How We Endure Trials on the Mission Field

by Irene Mellema

A Middle Eastern man walks outside

“Consider it pure joy, my brothers and sisters, whenever you face trials of many kinds, because you know that the testing of your faith produces perseverance. Let perseverance finish its work so that you may be mature and complete, not lacking anything.” James 1:2-4 (NIV)

My husband, Jeff, and I had prepared to be missionaries since we were teenagers. It was then that we felt God’s call on our lives so completely to serve Him overseas. We went to Bible school to prepare, read books on missions and cross-cultural service, spent time with missionaries, took classes, went on short-term trips, worked cross-culturally in the U.S., went through a missionary prep program, and more.

But even with all that prep, you can never really know what sorts of trials you are going to face on the mission field.

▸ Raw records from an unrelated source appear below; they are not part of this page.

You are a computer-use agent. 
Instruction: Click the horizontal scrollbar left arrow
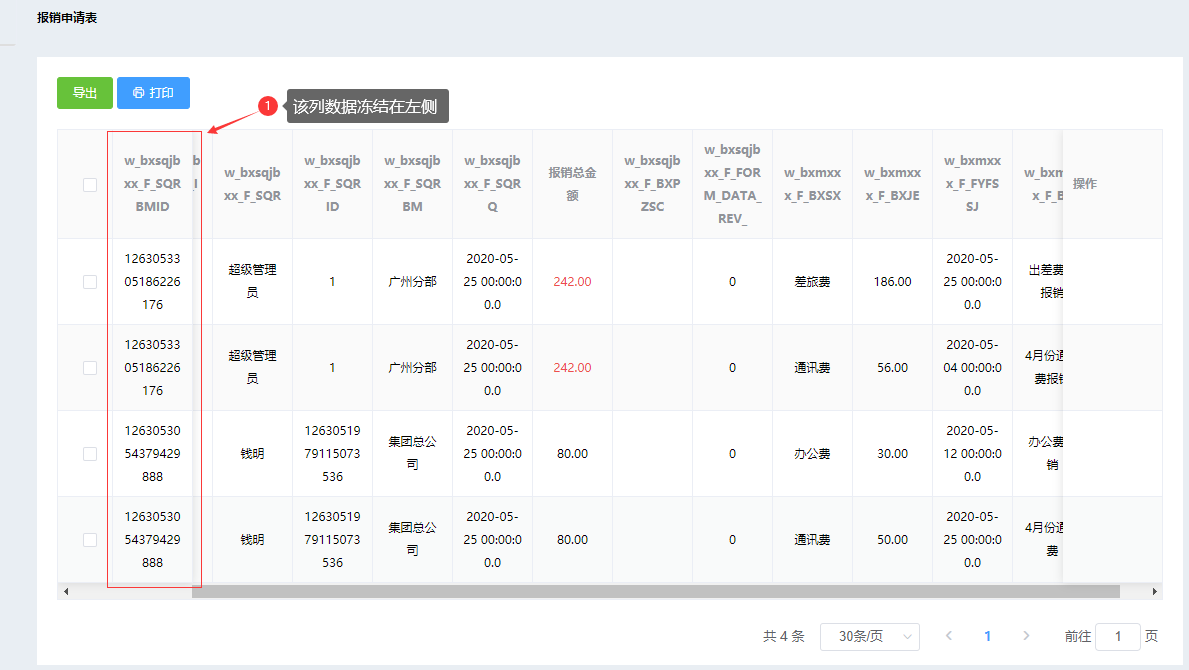click(66, 592)
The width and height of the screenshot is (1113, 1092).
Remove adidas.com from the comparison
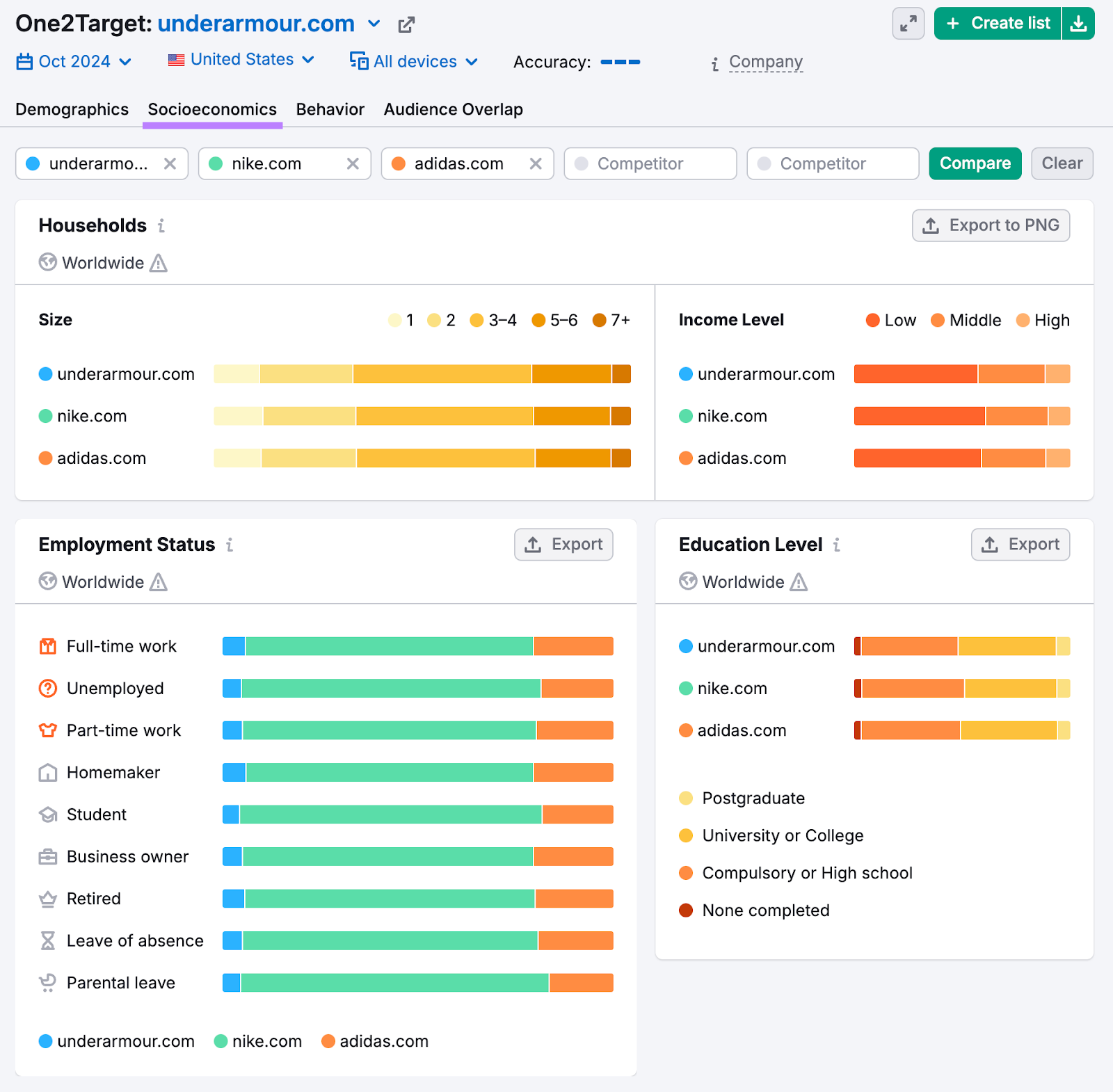(536, 164)
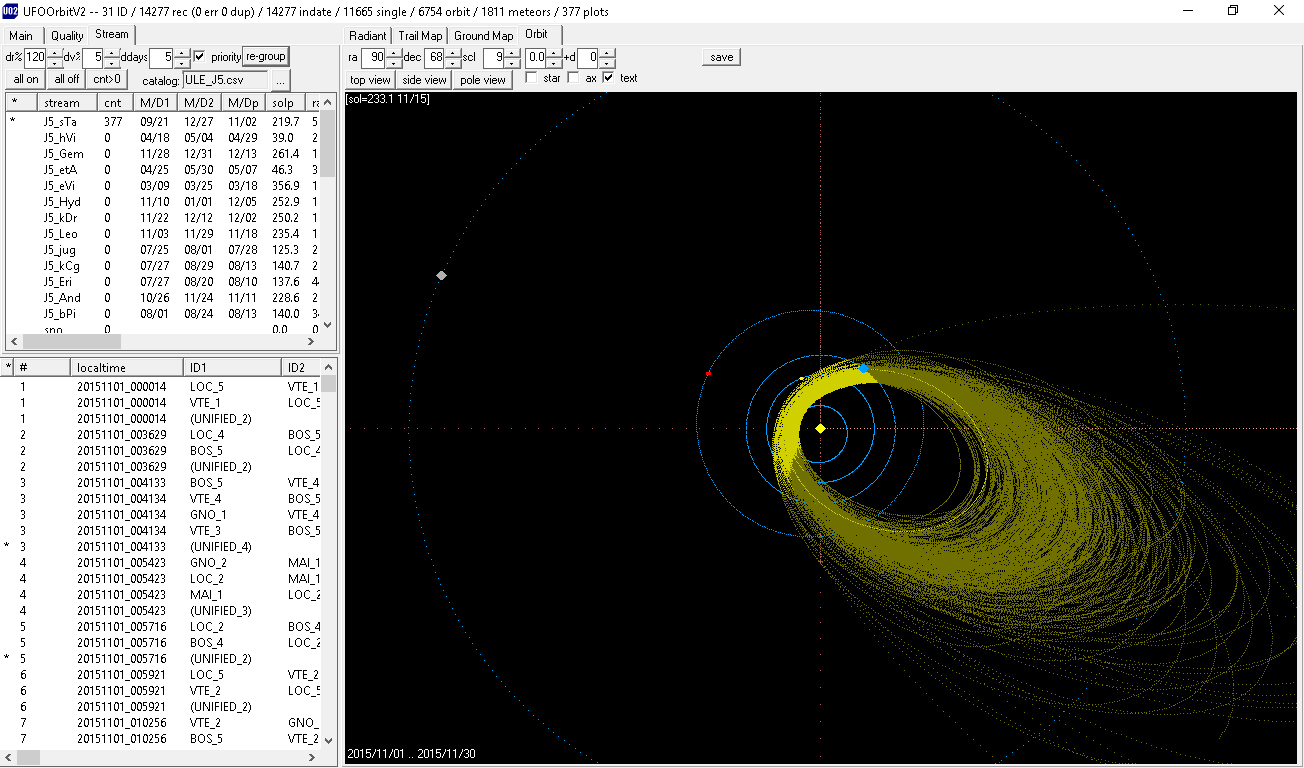
Task: Uncheck the text checkbox
Action: tap(608, 78)
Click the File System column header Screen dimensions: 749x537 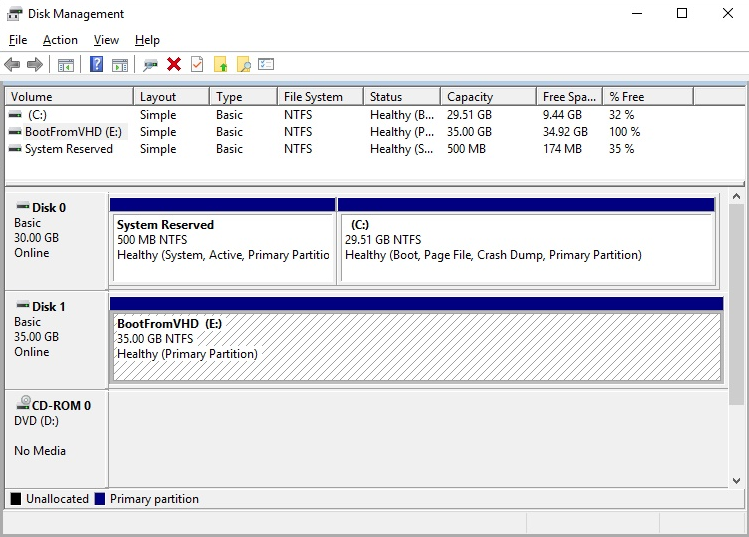pyautogui.click(x=313, y=97)
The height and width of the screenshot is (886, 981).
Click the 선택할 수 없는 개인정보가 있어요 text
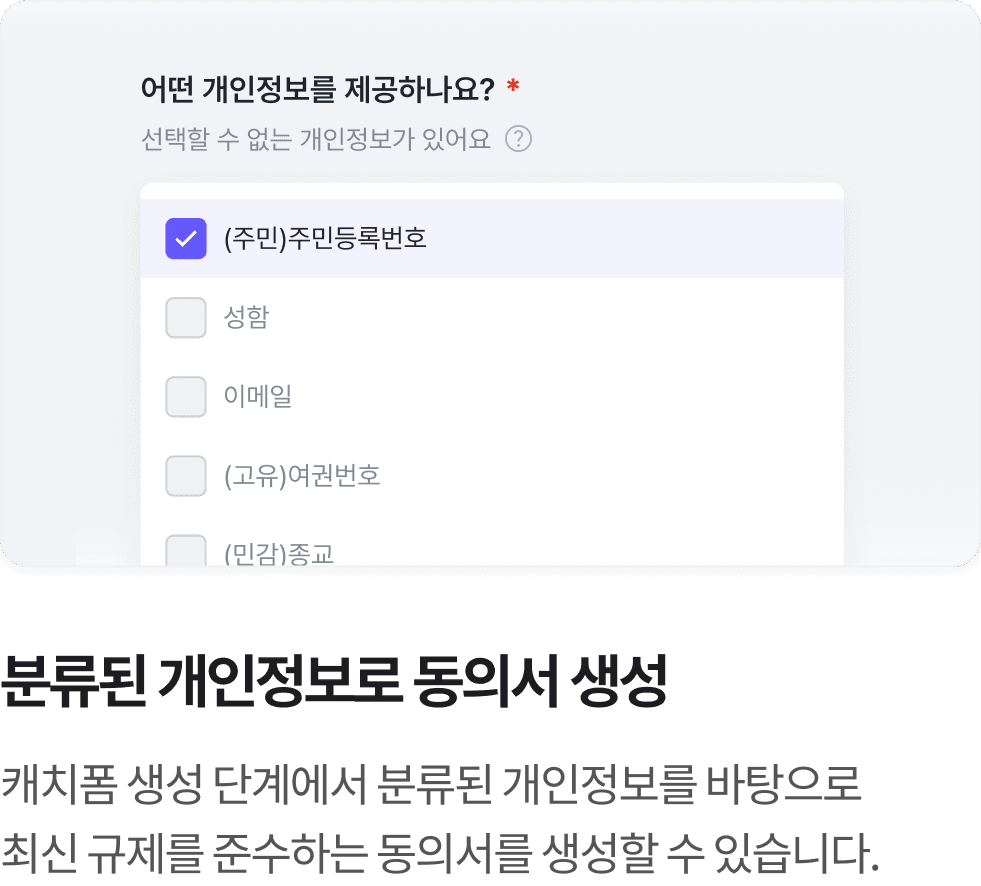pos(316,139)
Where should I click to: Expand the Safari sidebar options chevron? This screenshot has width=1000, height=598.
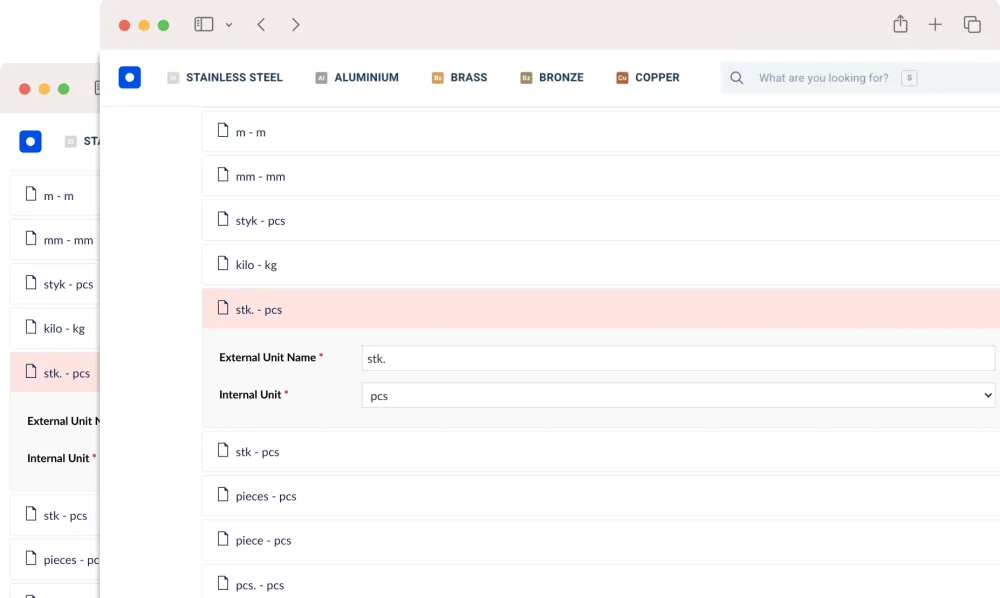229,24
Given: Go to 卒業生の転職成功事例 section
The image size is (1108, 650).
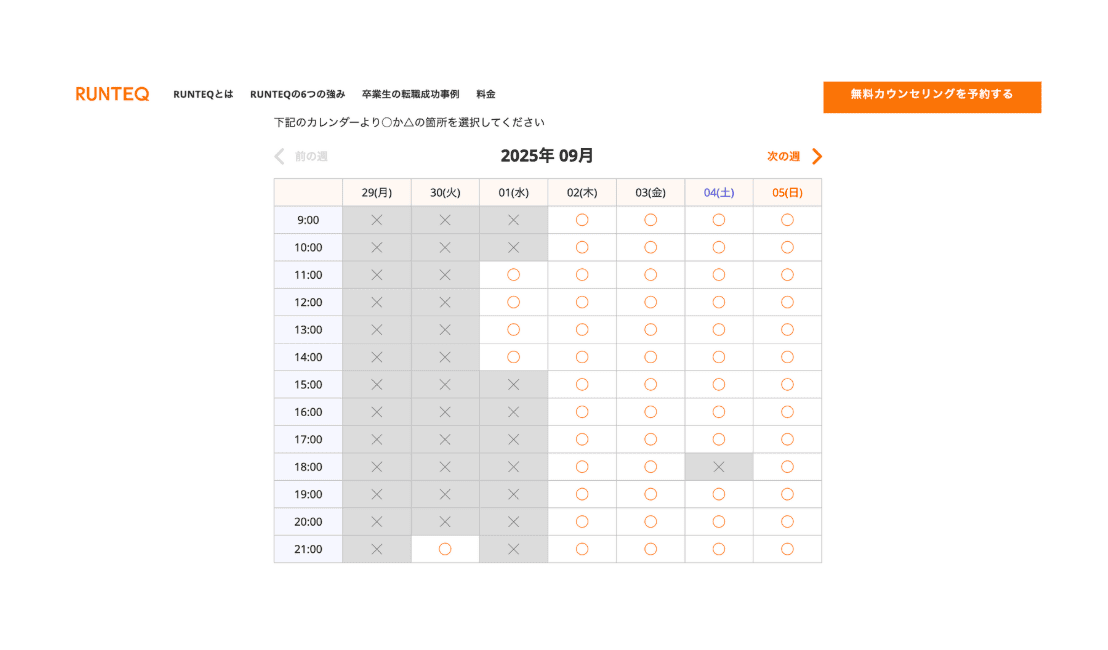Looking at the screenshot, I should pyautogui.click(x=410, y=94).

You know it will be hard. But how it’s going to be hard and what aspects will be hard are impossible to know until you face it. Sometimes, when people ask me what God has taught me as a missionary, I get a bit of a knot in my stomach. I don’t have grand stories of multiple Thai people coming to Christ, or miracles that have happened, or even many spiritual epiphanies. Hopefully one day I will, but not yet.

Really, what God has taught me so far is to persevere.

What Can I Show for My Trials?

We’ve been in Thailand for three years now. What have I done most of those three years, aside from being sick and helping my kids navigate this new life? Language, language, language.

Thai is a tonal language, so I knew learning it would be hard. But language learning has been brutal, slow and mentally excruciating.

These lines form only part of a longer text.